**Task:** Find the line containing "The width and height of the screenshot is (2248, 1125)." in the data below and repeat it, along with all later lines, exactly through the last one.

Stored data entries
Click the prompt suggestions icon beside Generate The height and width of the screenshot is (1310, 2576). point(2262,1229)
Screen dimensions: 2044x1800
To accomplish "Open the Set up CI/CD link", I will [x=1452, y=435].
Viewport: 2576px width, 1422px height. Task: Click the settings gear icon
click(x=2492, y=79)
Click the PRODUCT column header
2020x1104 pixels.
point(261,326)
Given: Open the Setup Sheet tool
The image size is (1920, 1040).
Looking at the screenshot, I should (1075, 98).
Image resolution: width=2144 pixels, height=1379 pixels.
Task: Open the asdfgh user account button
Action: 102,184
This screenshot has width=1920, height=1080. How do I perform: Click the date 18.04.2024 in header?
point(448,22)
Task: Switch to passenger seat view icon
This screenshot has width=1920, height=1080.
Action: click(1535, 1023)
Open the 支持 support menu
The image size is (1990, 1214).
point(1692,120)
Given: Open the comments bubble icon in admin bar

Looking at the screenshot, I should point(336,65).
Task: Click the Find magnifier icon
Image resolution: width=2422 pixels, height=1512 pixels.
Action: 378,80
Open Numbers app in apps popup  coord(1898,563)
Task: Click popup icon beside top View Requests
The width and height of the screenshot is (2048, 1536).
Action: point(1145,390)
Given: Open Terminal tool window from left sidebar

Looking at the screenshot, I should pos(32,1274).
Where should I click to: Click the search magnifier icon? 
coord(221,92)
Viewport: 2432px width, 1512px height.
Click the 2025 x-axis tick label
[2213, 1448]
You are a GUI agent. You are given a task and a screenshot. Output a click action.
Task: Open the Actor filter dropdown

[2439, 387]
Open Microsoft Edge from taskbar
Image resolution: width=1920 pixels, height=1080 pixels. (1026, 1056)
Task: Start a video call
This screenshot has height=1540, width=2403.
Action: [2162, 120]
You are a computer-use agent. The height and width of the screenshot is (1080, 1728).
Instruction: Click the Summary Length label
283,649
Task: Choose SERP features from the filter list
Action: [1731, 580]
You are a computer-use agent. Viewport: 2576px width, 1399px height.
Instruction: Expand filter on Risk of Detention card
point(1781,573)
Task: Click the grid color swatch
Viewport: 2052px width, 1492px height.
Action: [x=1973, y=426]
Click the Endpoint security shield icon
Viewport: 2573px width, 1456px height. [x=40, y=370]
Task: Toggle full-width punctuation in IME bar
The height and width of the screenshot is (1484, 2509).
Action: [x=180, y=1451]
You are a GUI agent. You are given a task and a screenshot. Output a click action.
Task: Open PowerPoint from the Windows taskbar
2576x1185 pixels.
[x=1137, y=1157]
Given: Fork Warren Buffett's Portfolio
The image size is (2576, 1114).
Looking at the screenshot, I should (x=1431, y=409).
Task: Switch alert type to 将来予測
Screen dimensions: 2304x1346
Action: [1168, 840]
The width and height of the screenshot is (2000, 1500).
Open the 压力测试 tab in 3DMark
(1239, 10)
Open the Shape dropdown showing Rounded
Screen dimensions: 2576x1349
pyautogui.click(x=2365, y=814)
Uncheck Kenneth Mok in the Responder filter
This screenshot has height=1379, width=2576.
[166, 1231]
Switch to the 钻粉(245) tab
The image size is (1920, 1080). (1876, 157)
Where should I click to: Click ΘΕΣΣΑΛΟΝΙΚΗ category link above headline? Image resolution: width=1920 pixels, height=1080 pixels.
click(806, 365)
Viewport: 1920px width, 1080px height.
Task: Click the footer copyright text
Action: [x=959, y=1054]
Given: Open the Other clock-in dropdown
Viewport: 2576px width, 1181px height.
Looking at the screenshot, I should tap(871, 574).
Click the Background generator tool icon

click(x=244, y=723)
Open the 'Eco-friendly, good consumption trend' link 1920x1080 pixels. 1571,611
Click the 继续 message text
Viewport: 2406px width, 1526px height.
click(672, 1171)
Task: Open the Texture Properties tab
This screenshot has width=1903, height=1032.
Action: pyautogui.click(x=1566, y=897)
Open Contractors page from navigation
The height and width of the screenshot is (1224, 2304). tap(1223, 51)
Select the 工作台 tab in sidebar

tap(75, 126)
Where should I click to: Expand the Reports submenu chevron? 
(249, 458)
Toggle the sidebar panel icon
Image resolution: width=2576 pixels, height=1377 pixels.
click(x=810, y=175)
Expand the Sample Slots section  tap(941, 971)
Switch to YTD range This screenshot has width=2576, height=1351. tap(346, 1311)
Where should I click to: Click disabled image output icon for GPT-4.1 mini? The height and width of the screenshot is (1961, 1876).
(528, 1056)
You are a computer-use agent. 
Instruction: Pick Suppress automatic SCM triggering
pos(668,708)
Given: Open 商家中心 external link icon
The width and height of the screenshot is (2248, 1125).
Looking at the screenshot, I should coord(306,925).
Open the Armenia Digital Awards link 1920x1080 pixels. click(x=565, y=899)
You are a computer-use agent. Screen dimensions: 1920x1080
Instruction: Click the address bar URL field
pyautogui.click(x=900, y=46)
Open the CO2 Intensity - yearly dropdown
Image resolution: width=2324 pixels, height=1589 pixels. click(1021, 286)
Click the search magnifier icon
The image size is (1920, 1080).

**Answer for the task:**
The width and height of the screenshot is (2248, 1125).
Looking at the screenshot, I should coord(306,925).
Open the Armenia Digital Awards link 1920x1080 pixels. click(x=565, y=899)
You are a computer-use agent. Screen dimensions: 1920x1080
Instruction: Click the address bar URL field
pyautogui.click(x=900, y=46)
Open the CO2 Intensity - yearly dropdown
Image resolution: width=2324 pixels, height=1589 pixels. click(1021, 286)
Click the search magnifier icon
The image size is (1920, 1080).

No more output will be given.